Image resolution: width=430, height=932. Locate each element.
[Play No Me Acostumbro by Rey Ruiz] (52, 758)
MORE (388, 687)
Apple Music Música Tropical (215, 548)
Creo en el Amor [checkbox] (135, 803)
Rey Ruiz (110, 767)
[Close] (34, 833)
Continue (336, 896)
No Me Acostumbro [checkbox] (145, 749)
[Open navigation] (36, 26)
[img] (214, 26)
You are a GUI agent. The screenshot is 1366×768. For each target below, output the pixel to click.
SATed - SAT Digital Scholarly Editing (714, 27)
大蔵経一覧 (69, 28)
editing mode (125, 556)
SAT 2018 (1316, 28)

---

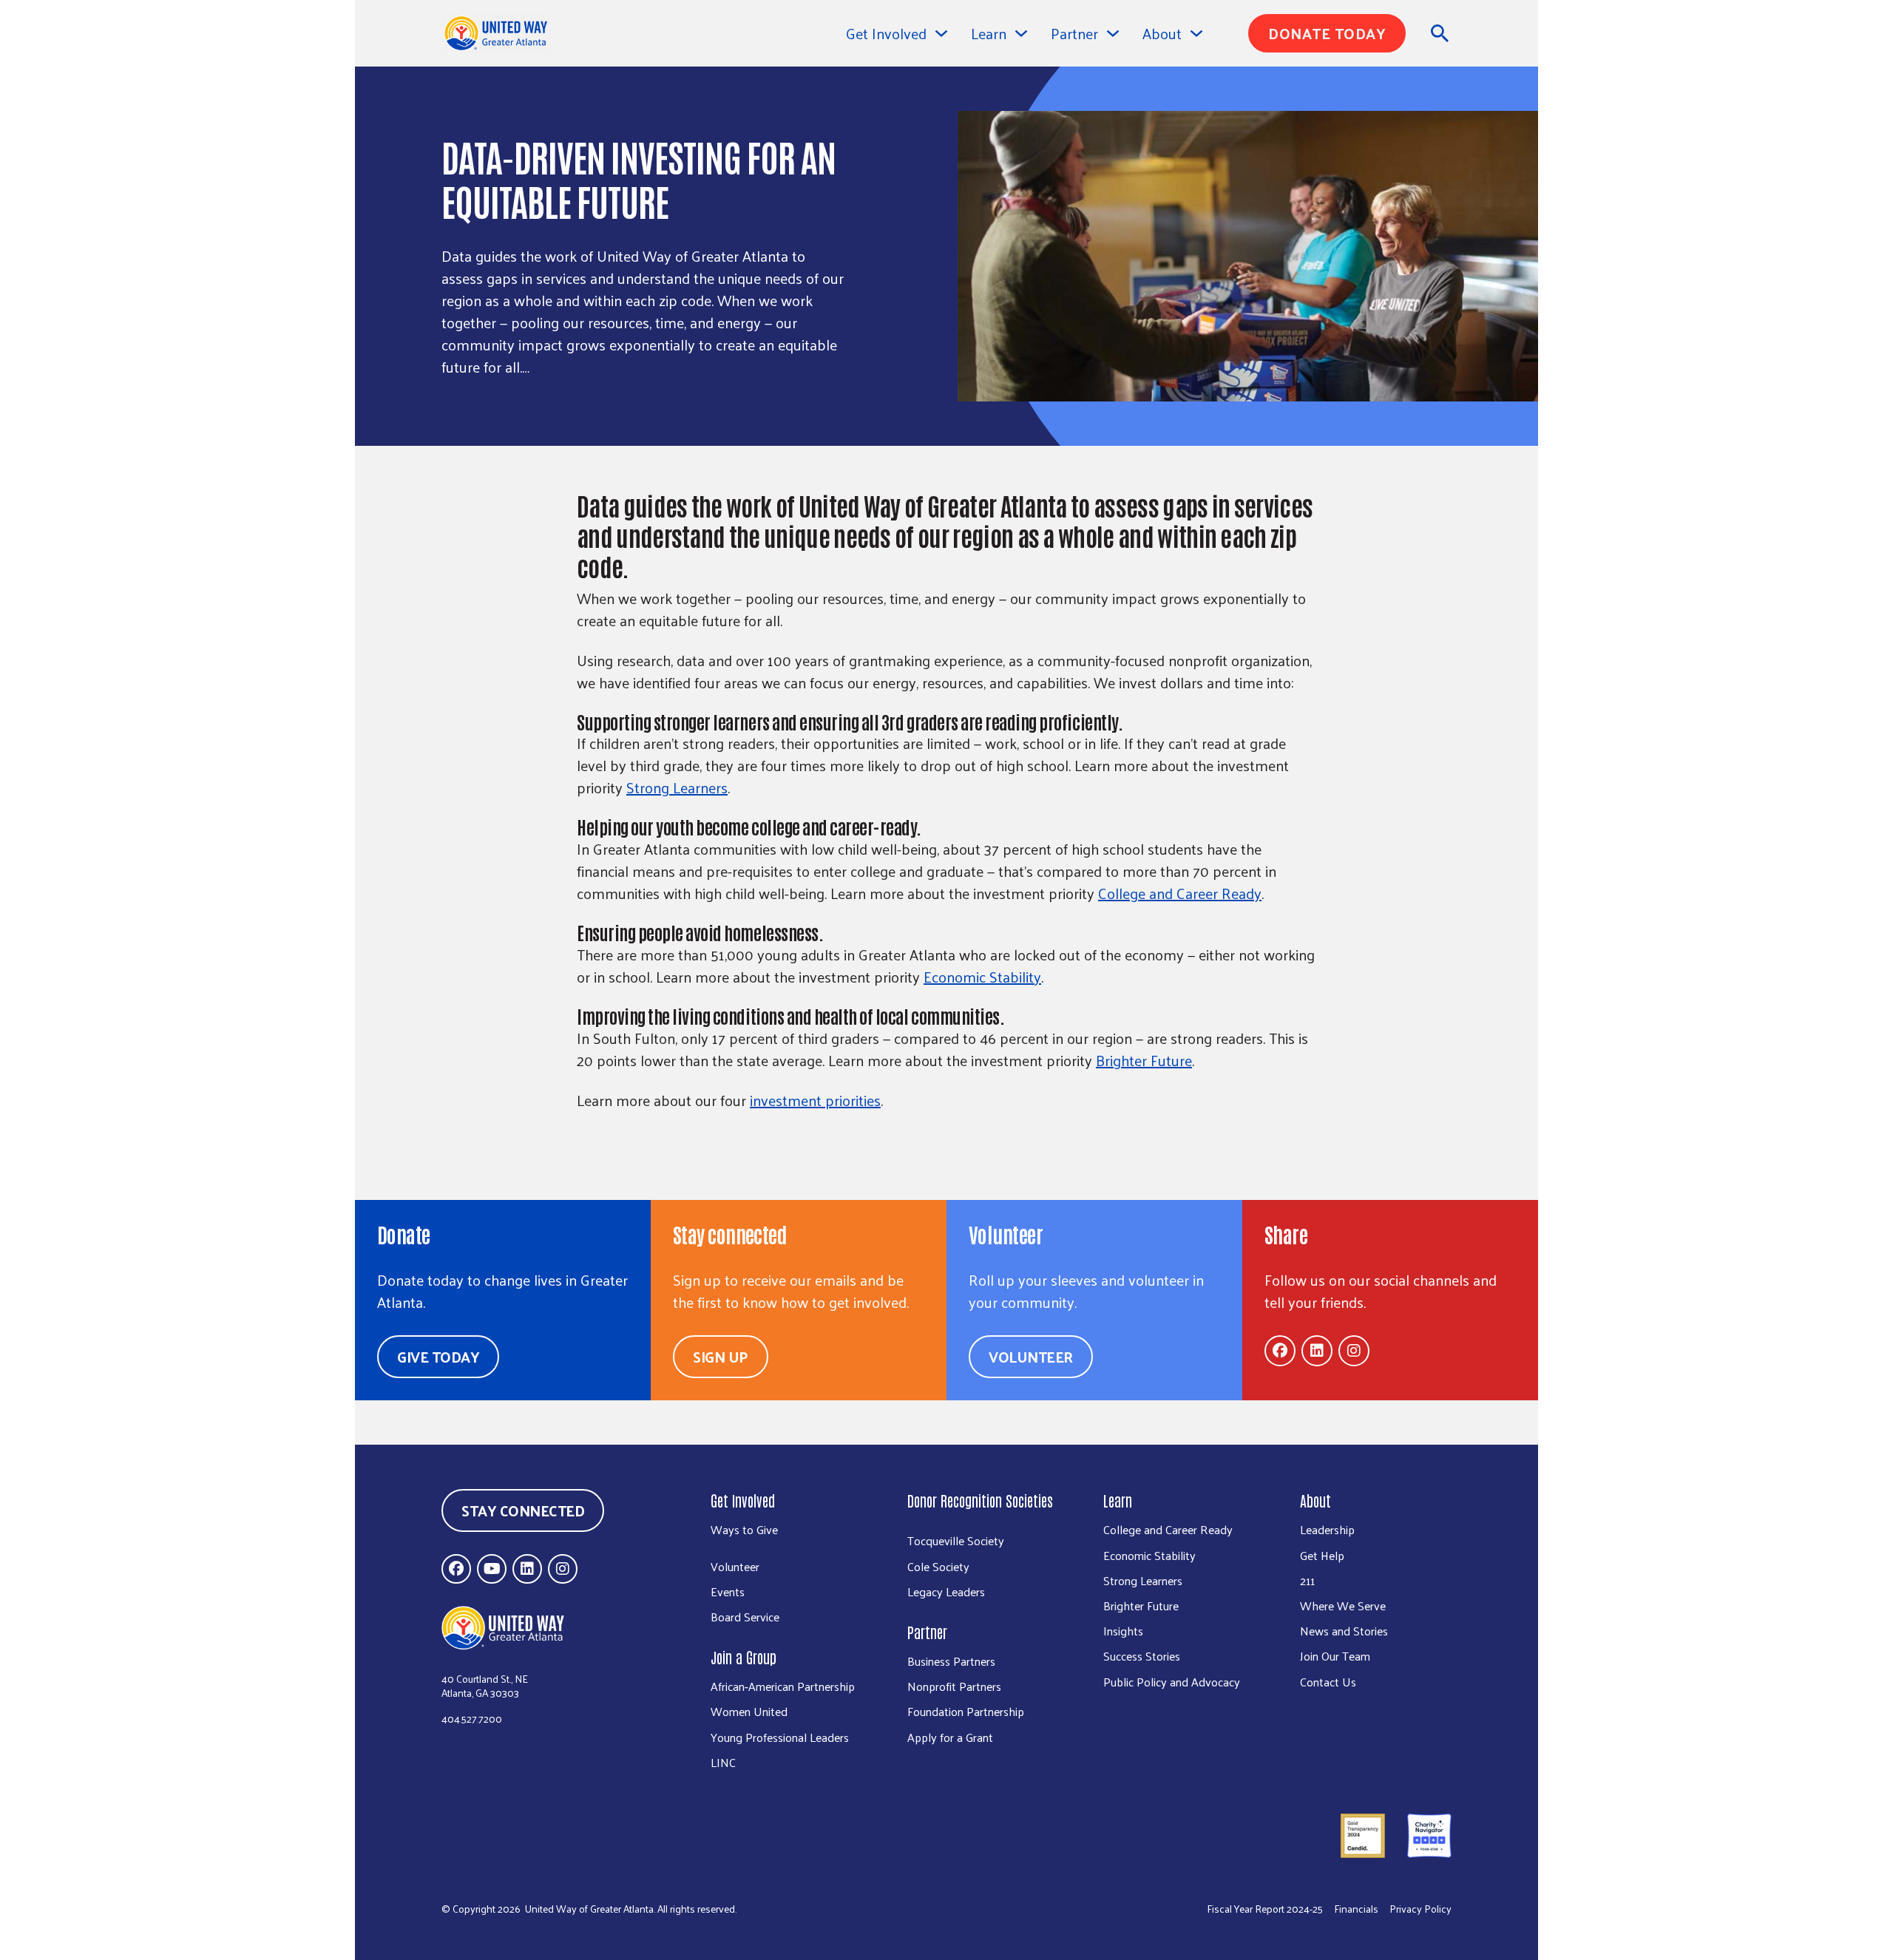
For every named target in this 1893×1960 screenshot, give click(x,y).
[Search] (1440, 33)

PROBLEM STATEMENT
Filter the data above by the word "Acostumbro" and copy every line that matches.

RESPONSE AREA
[Play No Me Acostumbro by Rey Ruiz] (52, 758)
No Me Acostumbro [checkbox] (145, 749)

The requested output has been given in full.